> _ROWS_:
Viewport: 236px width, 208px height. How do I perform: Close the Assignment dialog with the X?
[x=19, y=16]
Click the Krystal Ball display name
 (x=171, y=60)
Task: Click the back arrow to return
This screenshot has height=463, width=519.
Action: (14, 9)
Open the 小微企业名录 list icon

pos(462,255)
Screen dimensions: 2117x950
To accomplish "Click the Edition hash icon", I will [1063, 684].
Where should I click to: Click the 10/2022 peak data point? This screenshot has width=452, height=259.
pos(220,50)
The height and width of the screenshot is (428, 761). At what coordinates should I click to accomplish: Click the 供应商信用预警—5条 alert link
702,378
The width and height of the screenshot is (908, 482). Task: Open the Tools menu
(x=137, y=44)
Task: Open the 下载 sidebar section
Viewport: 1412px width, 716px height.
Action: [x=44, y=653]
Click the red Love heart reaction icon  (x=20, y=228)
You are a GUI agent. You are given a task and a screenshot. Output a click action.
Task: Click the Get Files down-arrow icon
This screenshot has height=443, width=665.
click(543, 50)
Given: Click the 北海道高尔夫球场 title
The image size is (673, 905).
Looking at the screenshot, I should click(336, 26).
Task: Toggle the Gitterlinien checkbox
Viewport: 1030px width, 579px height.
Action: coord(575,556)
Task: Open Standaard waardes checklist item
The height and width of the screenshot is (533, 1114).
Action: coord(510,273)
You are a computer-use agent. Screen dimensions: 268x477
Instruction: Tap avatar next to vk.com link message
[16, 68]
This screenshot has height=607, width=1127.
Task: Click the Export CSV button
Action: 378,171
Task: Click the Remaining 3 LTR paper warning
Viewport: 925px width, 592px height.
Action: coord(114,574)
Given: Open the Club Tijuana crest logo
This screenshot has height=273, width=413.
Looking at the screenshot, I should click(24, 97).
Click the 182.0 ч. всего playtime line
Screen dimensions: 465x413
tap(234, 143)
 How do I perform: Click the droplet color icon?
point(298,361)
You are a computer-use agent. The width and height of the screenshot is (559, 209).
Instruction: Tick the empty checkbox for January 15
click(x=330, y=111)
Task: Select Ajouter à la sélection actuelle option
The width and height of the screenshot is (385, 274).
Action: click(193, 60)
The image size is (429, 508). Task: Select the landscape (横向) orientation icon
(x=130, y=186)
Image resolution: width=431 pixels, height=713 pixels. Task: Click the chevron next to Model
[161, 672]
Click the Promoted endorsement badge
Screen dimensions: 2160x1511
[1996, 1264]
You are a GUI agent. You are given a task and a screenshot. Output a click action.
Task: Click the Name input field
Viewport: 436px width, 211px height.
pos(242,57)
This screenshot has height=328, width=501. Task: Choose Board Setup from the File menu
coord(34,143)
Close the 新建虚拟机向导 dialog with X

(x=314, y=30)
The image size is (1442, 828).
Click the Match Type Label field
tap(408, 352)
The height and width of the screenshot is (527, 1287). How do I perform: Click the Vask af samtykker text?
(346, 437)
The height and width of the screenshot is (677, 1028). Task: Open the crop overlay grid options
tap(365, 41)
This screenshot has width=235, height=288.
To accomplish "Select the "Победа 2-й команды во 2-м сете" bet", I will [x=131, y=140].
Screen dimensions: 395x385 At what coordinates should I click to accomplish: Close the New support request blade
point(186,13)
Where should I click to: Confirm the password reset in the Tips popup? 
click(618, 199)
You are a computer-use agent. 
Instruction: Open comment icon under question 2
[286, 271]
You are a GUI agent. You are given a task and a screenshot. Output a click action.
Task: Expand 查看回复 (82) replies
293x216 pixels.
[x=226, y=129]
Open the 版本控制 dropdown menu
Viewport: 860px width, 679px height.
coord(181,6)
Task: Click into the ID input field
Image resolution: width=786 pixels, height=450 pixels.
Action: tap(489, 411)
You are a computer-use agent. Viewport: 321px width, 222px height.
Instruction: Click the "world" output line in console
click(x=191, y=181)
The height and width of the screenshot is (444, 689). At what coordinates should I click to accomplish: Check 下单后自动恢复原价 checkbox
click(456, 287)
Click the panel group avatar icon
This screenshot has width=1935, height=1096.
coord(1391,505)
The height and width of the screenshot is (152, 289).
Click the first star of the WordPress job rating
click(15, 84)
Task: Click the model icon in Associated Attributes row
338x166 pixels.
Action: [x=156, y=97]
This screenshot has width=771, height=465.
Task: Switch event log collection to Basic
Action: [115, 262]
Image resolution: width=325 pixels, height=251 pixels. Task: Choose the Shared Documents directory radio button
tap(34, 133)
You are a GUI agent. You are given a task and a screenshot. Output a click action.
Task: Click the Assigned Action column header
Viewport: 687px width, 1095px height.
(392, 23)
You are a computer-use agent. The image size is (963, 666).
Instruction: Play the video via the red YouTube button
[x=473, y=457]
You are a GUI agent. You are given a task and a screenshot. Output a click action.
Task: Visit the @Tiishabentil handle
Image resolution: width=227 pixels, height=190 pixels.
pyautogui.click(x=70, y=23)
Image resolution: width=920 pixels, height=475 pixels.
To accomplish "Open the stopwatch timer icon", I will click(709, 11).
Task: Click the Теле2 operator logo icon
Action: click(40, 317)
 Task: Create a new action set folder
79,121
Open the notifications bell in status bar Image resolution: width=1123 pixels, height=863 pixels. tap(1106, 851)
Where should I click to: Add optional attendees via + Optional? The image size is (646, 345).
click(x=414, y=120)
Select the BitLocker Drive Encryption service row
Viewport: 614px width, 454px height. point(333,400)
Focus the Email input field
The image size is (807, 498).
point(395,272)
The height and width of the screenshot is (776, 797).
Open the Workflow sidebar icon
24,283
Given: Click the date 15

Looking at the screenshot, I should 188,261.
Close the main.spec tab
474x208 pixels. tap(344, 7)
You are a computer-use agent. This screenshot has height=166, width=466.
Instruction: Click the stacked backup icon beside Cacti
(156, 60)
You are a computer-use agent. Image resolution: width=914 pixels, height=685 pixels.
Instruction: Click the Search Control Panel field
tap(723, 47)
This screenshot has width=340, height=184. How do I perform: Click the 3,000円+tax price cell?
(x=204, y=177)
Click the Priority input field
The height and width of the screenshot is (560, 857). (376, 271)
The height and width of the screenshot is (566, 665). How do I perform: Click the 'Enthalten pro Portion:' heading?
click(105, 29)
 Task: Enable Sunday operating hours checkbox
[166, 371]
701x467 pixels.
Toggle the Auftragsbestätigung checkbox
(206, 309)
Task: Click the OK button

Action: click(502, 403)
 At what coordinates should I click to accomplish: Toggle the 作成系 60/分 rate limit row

> _TASK INSTRUCTIONS_: Rewrite every line of the entries above as one numbered list, leaving out any blank lines.

> _CORRECT RESULT_:
1. Viewport: 236px width, 208px height. How do I perform: Close the Assignment dialog with the X?
2. [x=19, y=16]
3. Click the Krystal Ball display name
4.  (x=171, y=60)
5. Task: Click the back arrow to return
6. This screenshot has height=463, width=519.
7. Action: (14, 9)
8. Open the 小微企业名录 list icon
9. pos(462,255)
10. Screen dimensions: 2117x950
11. To accomplish "Click the Edition hash icon", I will [1063, 684].
12. Where should I click to: Click the 10/2022 peak data point? This screenshot has width=452, height=259.
13. pos(220,50)
14. The height and width of the screenshot is (428, 761). At what coordinates should I click to accomplish: Click the 供应商信用预警—5条 alert link
15. 702,378
16. The width and height of the screenshot is (908, 482). Task: Open the Tools menu
17. (x=137, y=44)
18. Task: Open the 下载 sidebar section
19. Viewport: 1412px width, 716px height.
20. Action: [x=44, y=653]
21. Click the red Love heart reaction icon  (x=20, y=228)
22. You are a GUI agent. You are given a task and a screenshot. Output a click action.
23. Task: Click the Get Files down-arrow icon
24. This screenshot has height=443, width=665.
25. click(543, 50)
26. Given: Click the 北海道高尔夫球场 title
27. The image size is (673, 905).
28. Looking at the screenshot, I should click(336, 26).
29. Task: Toggle the Gitterlinien checkbox
30. Viewport: 1030px width, 579px height.
31. Action: coord(575,556)
32. Task: Open Standaard waardes checklist item
33. The height and width of the screenshot is (533, 1114).
34. Action: coord(510,273)
35. You are a computer-use agent. Screen dimensions: 268x477
36. Instruction: Tap avatar next to vk.com link message
37. [16, 68]
38. This screenshot has height=607, width=1127.
39. Task: Click the Export CSV button
40. Action: 378,171
41. Task: Click the Remaining 3 LTR paper warning
42. Viewport: 925px width, 592px height.
43. Action: coord(114,574)
44. Given: Open the Club Tijuana crest logo
45. This screenshot has height=273, width=413.
46. Looking at the screenshot, I should click(24, 97).
47. Click the 182.0 ч. всего playtime line
48. Screen dimensions: 465x413
49. tap(234, 143)
50.  How do I perform: Click the droplet color icon?
51. point(298,361)
52. You are a computer-use agent. The width and height of the screenshot is (559, 209).
53. Instruction: Tick the empty checkbox for January 15
54. click(x=330, y=111)
55. Task: Select Ajouter à la sélection actuelle option
56. The width and height of the screenshot is (385, 274).
57. Action: click(193, 60)
58. The image size is (429, 508). Task: Select the landscape (横向) orientation icon
59. (x=130, y=186)
60. Image resolution: width=431 pixels, height=713 pixels. Task: Click the chevron next to Model
61. [161, 672]
62. Click the Promoted endorsement badge
63. Screen dimensions: 2160x1511
64. [1996, 1264]
65. You are a GUI agent. You are given a task and a screenshot. Output a click action.
66. Task: Click the Name input field
67. Viewport: 436px width, 211px height.
68. pos(242,57)
69. This screenshot has height=328, width=501. Task: Choose Board Setup from the File menu
70. coord(34,143)
71. Close the 新建虚拟机向导 dialog with X
72. (x=314, y=30)
73. The image size is (1442, 828).
74. Click the Match Type Label field
75. tap(408, 352)
76. The height and width of the screenshot is (527, 1287). How do I perform: Click the Vask af samtykker text?
77. (346, 437)
78. The height and width of the screenshot is (677, 1028). Task: Open the crop overlay grid options
79. tap(365, 41)
80. This screenshot has width=235, height=288.
81. To accomplish "Select the "Победа 2-й команды во 2-м сете" bet", I will [x=131, y=140].
82. Screen dimensions: 395x385 At what coordinates should I click to accomplish: Close the New support request blade
83. point(186,13)
84. Where should I click to: Confirm the password reset in the Tips popup? 
85. click(618, 199)
86. You are a computer-use agent. 
87. Instruction: Open comment icon under question 2
88. [286, 271]
89. You are a GUI agent. You are given a task and a screenshot. Output a click action.
90. Task: Expand 查看回复 (82) replies
91. 293x216 pixels.
92. [x=226, y=129]
93. Open the 版本控制 dropdown menu
94. Viewport: 860px width, 679px height.
95. coord(181,6)
96. Task: Click into the ID input field
97. Image resolution: width=786 pixels, height=450 pixels.
98. Action: tap(489, 411)
99. You are a computer-use agent. Viewport: 321px width, 222px height.
100. Instruction: Click the "world" output line in console
101. click(x=191, y=181)
102. The height and width of the screenshot is (444, 689). At what coordinates should I click to accomplish: Check 下单后自动恢复原价 checkbox
103. click(456, 287)
104. Click the panel group avatar icon
105. This screenshot has width=1935, height=1096.
106. coord(1391,505)
107. The height and width of the screenshot is (152, 289).
108. Click the first star of the WordPress job rating
109. click(15, 84)
110. Task: Click the model icon in Associated Attributes row
111. 338x166 pixels.
112. Action: [x=156, y=97]
113. This screenshot has width=771, height=465.
114. Task: Switch event log collection to Basic
115. Action: [115, 262]
116. Image resolution: width=325 pixels, height=251 pixels. Task: Choose the Shared Documents directory radio button
117. tap(34, 133)
118. You are a GUI agent. You are given a task and a screenshot. Output a click action.
119. Task: Click the Assigned Action column header
120. Viewport: 687px width, 1095px height.
121. (392, 23)
122. You are a computer-use agent. The image size is (963, 666).
123. Instruction: Play the video via the red YouTube button
124. [x=473, y=457]
125. You are a GUI agent. You are given a task and a screenshot. Output a click action.
126. Task: Visit the @Tiishabentil handle
127. Image resolution: width=227 pixels, height=190 pixels.
128. pyautogui.click(x=70, y=23)
129. Image resolution: width=920 pixels, height=475 pixels.
130. To accomplish "Open the stopwatch timer icon", I will click(709, 11).
131. Task: Click the Теле2 operator logo icon
132. Action: click(40, 317)
133.  Task: Create a new action set folder
134. 79,121
135. Open the notifications bell in status bar Image resolution: width=1123 pixels, height=863 pixels. tap(1106, 851)
136. Where should I click to: Add optional attendees via + Optional? The image size is (646, 345).
137. click(x=414, y=120)
138. Select the BitLocker Drive Encryption service row
139. Viewport: 614px width, 454px height. point(333,400)
140. Focus the Email input field
141. The image size is (807, 498).
142. point(395,272)
143. The height and width of the screenshot is (776, 797).
144. Open the Workflow sidebar icon
145. 24,283
146. Given: Click the date 15
147. Looking at the screenshot, I should 188,261.
148. Close the main.spec tab
149. 474x208 pixels. tap(344, 7)
150. You are a computer-use agent. This screenshot has height=166, width=466.
151. Instruction: Click the stacked backup icon beside Cacti
152. (156, 60)
153. You are a computer-use agent. Image resolution: width=914 pixels, height=685 pixels.
154. Instruction: Click the Search Control Panel field
155. tap(723, 47)
156. This screenshot has width=340, height=184. How do I perform: Click the 3,000円+tax price cell?
157. (x=204, y=177)
158. Click the Priority input field
159. The height and width of the screenshot is (560, 857). (376, 271)
160. The height and width of the screenshot is (566, 665). How do I perform: Click the 'Enthalten pro Portion:' heading?
161. click(105, 29)
162.  Task: Enable Sunday operating hours checkbox
163. [166, 371]
164. 701x467 pixels.
165. Toggle the Auftragsbestätigung checkbox
166. (206, 309)
167. Task: Click the OK button
168. Action: click(502, 403)
169.  At what coordinates should I click to accomplish: Toggle the 作成系 60/分 rate limit row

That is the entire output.